The "relaxed-endurance" category is a race bike. It grew out of the cobblestones from the Paris-Roubaix race, hence the Specialized Roubaix, which created that category.


----------



## tlg (May 11, 2011)

aureliajulia said:


> A synapse is not a race bike, it's a relaxed geometry endurance bike.


So the Tour de France is not a "race"? 

_Cannondale is racing SuperSix EVOs for every road stage of the Tour de France except stage 5,'the Paris-Roubaix stage', which tackles nine sections of cobbles. *There, Cannondale riders will use the Synapse endurance bike*._
Tour de France tech: Cannondale lets animals loose on the Tour | Cyclingnews.com


----------



## 9W9W (Apr 5, 2012)

aureliajulia said:


> A synapse is not a race bike, it's a relaxed geometry endurance bike. It's a good bike for a 'noob.'


What a ignorant and elitist thing to say. The Synapse has been raced in the pro peleton, often in the spring classics. 

Get the Synapse, enjoy the increased stack height, run negative angle stem and look good doing it. It sure beats people buying CAAD's and running some sort of equilateral triangle spacer pyramid thing. Honestly, the best looking bike is the one that fits. I've been riding on a "endurance" LOOK for a few years and have been able to get long and low as my flexibility increased (ditched spacers, very negative stem). I've even used a cross crank on this thing.

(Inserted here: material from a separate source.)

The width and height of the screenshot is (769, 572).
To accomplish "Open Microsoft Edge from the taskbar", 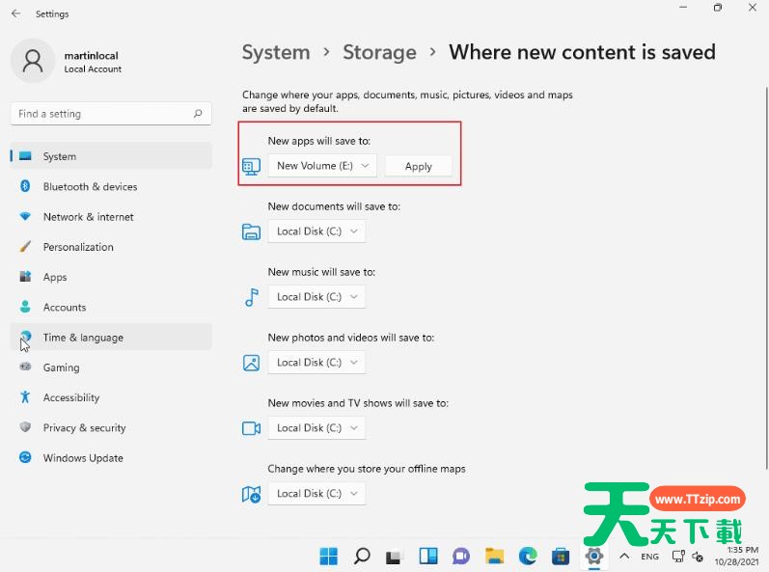I will coord(528,556).
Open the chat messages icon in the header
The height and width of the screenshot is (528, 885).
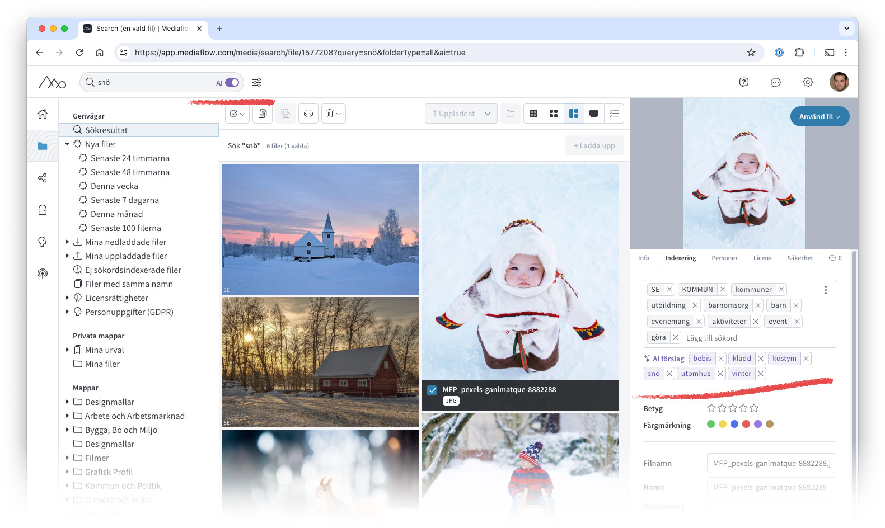tap(775, 82)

It's really done a lot and it's only until I started to really stretch my legs and mileage 80+ kilometers that I started itching for a different bike. 

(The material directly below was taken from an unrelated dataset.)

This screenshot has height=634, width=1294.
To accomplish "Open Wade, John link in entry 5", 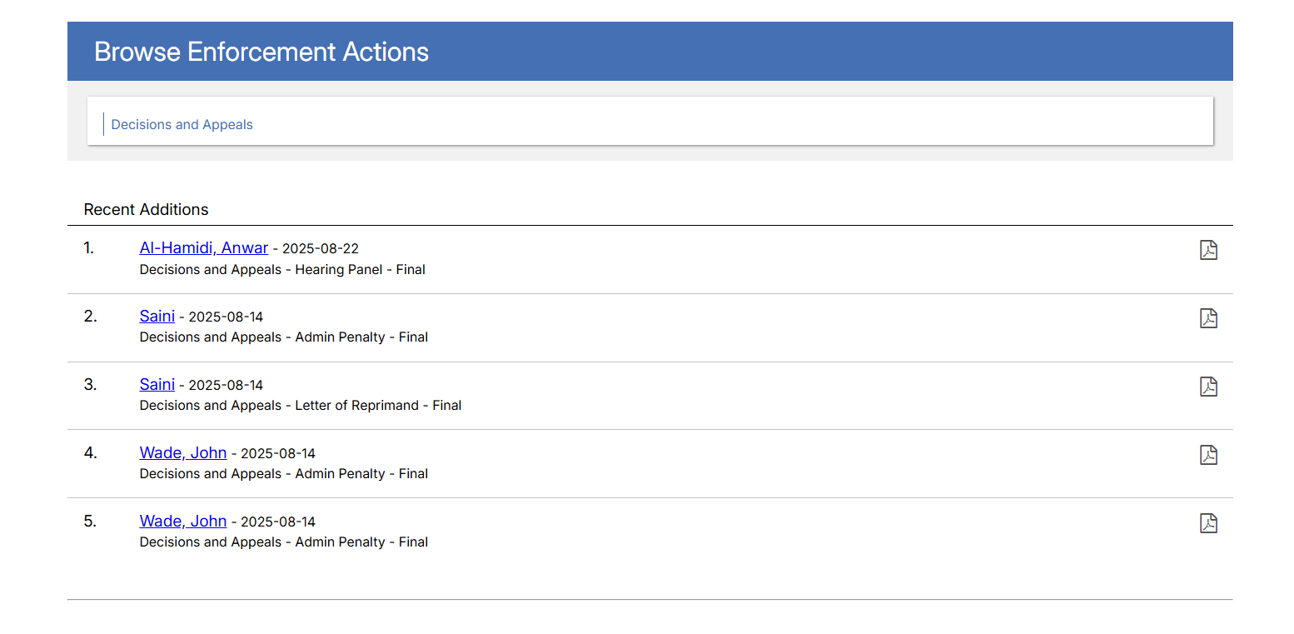I will 183,521.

Going off of what you told us it seems like you're realistic about your usage and expectations of this bike. Your post was both sensible and refreshing to read. You probably don't even _need_ a top of the line Synapse but hell go ahead and treat yourself. Get the carbon C'dale in the color that speaks to you. If I were you I'd skip the discs, but you already know that, it's not like you're climbing 1-1.6 kilometers vertical over a 50-80km ride. 

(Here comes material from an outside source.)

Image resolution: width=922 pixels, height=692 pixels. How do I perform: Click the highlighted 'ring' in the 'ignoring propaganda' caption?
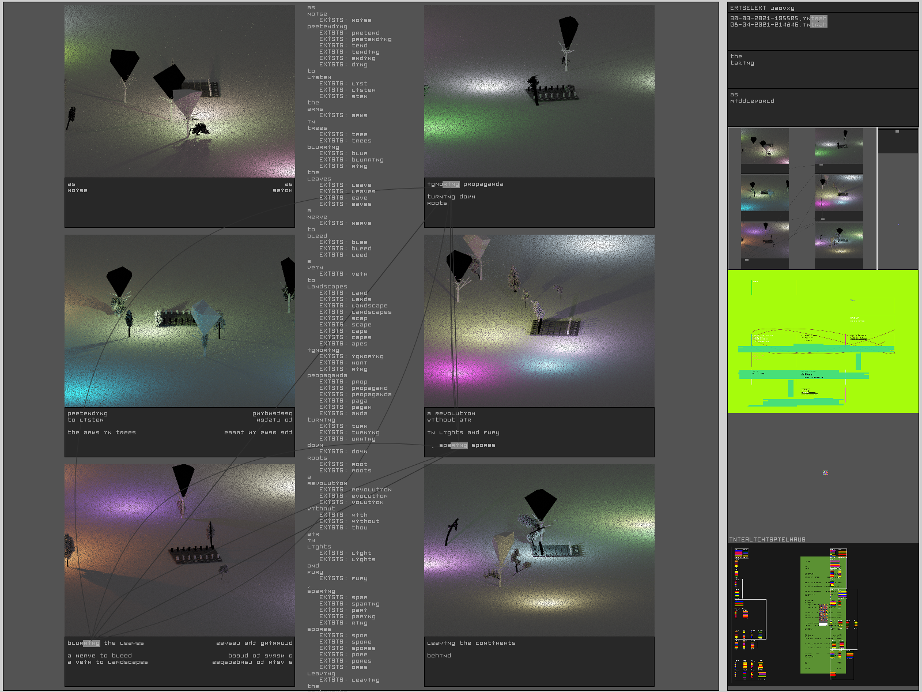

Remember bikes deprecate like rocks. 105 or Ultegra won't matter much for resale value. That said, Ultegra is a great group and you wouldn't be unreasonable in opting for it. Hi-Mod seems like throwing cash after lust. Not only is it lighter weight, but it's also slightly stiffer. These are not things you're likely to notice, and if I recall the price jump from standard carbon is substantial.


----------



## aureliajulia (May 25, 2009)

Wow, just chill. My last bike was a 105 carbon Synapse. 

And calling someone ignorant and elitist comes from a narrow view of that person.

Honestly, you guys would never say that to me in person.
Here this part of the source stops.